The AFP Action endorsement is important because of the group’s grassroots organization that can reach GOP primary voters.

“She has what it takes to lead a policy agenda to take on our nation’s biggest challenges and help ensure our country’s best days are ahead,” the AFP memo said. “With the grassroots and data capability we bring to bear in this race, no other organization is better equipped to help her do it.”

Or, as one New Hampshire GOP operative said Tuesday night, “Haley’s been a leader; now she has an army.”

The Koch brothers and their AFP organization are known for their more libertarian politics, as opposed to the more pro-intervention neo-conservative foreign policy promoted by Haley. But if the group was counting on its support to slow down Haley’s embrace of U.S. support for allies abroad, it didn’t show Tuesday night.

Haley continued her passionate advocacy for American military aid going to Ukraine, calling it “a freedom-loving country” that was invaded by “a thug,” Vladimir Putin and his Russian army. She said she didn’t want to send cash, and she doesn’t support “U.S. troops on the ground.” But stopping Putin now is key to preventing a future war between NATO and an ever-expanding Russia.

“If we support Ukraine with equipment and ammunition, that is only three and a half percent of our defense budget,” she added.

On Israel, Haley was even more adamant that America must offer its unconditional support.

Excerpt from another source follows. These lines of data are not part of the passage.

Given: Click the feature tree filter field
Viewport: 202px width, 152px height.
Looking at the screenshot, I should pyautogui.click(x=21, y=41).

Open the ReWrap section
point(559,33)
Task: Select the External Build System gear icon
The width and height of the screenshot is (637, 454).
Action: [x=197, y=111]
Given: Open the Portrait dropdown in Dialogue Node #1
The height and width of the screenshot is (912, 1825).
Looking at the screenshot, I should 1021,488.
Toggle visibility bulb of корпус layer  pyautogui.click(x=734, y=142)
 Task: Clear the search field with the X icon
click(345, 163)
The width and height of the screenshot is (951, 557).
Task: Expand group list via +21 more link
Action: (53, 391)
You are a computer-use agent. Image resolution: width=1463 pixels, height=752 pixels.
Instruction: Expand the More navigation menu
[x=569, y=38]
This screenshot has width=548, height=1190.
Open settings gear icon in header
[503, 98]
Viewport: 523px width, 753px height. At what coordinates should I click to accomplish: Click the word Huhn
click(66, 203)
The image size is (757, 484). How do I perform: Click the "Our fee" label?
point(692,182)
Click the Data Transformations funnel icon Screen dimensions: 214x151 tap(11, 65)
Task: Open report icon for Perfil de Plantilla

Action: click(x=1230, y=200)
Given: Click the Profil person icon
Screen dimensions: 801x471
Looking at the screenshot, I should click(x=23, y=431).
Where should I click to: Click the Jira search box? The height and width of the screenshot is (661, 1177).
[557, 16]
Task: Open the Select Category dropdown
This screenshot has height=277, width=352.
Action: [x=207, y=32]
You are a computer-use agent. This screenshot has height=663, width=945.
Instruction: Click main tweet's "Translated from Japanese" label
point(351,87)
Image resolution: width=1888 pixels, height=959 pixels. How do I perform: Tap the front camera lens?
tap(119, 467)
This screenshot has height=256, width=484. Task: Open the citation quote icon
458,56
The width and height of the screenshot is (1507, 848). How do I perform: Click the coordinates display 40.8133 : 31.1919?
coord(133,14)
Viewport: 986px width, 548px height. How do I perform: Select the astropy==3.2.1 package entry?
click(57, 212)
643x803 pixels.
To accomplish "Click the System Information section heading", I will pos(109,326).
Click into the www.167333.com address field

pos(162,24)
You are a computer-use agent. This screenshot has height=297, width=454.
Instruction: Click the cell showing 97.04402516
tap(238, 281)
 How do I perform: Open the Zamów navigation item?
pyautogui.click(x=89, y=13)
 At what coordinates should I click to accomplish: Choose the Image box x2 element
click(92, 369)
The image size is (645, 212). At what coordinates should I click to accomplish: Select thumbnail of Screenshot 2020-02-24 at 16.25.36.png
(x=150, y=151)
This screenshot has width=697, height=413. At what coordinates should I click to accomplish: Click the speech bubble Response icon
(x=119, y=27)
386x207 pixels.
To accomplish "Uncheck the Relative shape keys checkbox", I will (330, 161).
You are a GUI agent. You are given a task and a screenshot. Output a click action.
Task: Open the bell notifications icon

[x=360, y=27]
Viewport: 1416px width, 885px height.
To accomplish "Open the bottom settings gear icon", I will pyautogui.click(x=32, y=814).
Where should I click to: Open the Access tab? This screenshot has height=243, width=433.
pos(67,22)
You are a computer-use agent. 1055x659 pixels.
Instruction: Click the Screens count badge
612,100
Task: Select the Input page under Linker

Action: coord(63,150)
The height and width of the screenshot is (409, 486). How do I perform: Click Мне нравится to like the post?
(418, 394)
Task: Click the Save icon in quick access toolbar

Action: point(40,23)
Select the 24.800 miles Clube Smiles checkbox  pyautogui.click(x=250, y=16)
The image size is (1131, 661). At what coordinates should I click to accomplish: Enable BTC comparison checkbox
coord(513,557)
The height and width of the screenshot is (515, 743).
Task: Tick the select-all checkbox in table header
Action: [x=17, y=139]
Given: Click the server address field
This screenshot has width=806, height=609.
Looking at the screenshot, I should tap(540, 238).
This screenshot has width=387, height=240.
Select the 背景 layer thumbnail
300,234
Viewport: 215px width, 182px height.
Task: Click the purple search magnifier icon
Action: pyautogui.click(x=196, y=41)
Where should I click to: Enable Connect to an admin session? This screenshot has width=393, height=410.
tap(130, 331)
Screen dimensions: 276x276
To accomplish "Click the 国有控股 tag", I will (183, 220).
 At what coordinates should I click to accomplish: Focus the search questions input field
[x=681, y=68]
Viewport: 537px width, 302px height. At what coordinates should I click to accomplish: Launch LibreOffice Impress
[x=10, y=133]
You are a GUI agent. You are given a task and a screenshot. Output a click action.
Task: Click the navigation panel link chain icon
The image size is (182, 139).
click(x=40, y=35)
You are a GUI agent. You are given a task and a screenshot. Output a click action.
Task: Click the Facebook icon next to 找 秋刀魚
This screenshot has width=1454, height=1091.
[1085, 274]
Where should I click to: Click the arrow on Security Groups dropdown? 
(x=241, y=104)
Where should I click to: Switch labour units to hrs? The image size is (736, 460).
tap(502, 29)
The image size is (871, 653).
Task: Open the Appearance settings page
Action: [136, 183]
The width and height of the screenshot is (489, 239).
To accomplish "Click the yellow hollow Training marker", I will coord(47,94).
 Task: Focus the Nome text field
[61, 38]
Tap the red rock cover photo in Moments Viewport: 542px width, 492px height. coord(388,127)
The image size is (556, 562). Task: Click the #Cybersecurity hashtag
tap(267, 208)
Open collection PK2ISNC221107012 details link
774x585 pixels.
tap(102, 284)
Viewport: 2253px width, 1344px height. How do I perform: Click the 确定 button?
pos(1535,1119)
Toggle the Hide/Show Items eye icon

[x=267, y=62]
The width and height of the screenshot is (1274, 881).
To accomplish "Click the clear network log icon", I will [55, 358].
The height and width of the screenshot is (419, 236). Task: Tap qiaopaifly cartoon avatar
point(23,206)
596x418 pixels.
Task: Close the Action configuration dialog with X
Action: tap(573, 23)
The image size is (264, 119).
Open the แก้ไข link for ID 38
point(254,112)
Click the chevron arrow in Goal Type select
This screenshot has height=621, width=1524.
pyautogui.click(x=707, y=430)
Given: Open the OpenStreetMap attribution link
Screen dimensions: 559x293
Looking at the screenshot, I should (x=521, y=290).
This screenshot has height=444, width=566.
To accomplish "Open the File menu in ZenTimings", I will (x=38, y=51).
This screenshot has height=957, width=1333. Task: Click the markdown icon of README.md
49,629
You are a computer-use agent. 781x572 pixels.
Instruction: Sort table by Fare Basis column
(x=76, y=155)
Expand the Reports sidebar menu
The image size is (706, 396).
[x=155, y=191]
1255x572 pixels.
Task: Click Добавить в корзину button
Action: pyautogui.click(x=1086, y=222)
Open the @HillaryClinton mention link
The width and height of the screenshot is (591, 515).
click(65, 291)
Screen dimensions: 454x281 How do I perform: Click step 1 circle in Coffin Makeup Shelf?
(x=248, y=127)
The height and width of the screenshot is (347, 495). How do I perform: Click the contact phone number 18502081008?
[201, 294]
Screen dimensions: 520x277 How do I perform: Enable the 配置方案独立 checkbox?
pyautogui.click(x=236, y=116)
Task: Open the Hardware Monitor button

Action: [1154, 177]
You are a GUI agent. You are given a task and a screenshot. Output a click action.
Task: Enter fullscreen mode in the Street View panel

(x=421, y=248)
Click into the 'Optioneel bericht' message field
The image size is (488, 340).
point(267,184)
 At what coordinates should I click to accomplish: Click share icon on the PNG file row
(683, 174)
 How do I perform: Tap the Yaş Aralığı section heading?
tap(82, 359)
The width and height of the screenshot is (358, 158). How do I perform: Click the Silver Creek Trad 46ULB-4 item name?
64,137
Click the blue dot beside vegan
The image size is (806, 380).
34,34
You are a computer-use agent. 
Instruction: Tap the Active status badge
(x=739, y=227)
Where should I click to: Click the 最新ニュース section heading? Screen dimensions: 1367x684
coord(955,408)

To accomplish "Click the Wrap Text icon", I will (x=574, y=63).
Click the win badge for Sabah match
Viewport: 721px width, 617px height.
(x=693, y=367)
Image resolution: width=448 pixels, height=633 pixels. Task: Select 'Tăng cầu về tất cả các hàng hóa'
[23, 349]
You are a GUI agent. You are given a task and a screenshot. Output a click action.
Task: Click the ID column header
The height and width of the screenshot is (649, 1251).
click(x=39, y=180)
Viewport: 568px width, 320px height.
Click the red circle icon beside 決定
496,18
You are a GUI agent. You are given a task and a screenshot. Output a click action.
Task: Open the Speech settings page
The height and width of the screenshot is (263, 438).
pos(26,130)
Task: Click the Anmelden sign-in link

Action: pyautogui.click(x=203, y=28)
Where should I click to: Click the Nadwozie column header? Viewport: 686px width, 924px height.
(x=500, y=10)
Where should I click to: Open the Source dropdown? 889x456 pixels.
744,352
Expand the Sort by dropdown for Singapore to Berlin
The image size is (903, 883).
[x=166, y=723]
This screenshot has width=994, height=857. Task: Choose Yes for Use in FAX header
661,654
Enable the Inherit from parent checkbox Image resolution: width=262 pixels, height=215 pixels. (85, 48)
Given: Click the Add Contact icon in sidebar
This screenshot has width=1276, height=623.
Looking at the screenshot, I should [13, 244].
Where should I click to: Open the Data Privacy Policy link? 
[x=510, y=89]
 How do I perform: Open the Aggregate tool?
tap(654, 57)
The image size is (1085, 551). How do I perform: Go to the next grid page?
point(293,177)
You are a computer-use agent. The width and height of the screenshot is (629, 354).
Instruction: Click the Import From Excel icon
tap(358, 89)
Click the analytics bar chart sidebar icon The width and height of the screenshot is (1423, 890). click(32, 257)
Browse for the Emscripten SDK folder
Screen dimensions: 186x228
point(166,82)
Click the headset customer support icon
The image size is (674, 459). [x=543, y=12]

“We should give them whatever they need, whenever they need it — no questions asked,” Haley said to applause from the crowd. She also said the only strategy regarding Hamas is to “finish them.”

“It’s never been that Israel needs to America,” Haley said. “It’s always been that America needs Israel because they’re the tip of the spear when it comes to defeating terrorism.”

And, Haley added, U.S. funding aid for Ukraine and Israel and the money needed to secure the border combined “would cost less than 20 percent of Biden’s green subsidies. So don’t tell me it’s about money. It’s about priorities.”

In the crowd was a Jewish Bostonian who drove up to show his support for Haley. Adam, who declined to give his last name, said he appreciated Haley’s strong support for Israel and her willingness to articulate an American foreign policy that keeps the U.S. engaged in the world.

Asked if events in the wake of Oct. 7 are impacting the political thinking of the Jewish community, Adam said yes. “Jews in America tend to be very liberal on issues like women’s rights and LGBTQ rights, things like that. But what happened, and what is happening here in America, has people feeling almost like we’re having another 9-11. Things feel more dangerous than they did before. Something is changing.”

Haley took about a half-dozen questions from the crowd, which ranged from climate change to a two-state solution for Israel and Palestine to banning TikTok. (“It is ridiculous that we have not banned TikTok in America,” Haley said.)

But her most pointed political pitch focused on her electability advantage over Donald Trump.

“If you look at the polls, you see Trump is pretty much even with Biden. On a good day, he might be two points up,” Haley said. “In every poll, we beat Biden by 10 to 13 points.”

It was the first time Humphrey had seen Haley speak in person, and he liked what he heard.

“I especially like hearing a candidate address national security because we’ve never been in a more perilous moment, and we’re doing badly,” Humphrey said. “I think it’s important for someone to have executive experience and for someone to have a good grounding in foreign policy. She’s very impressive.”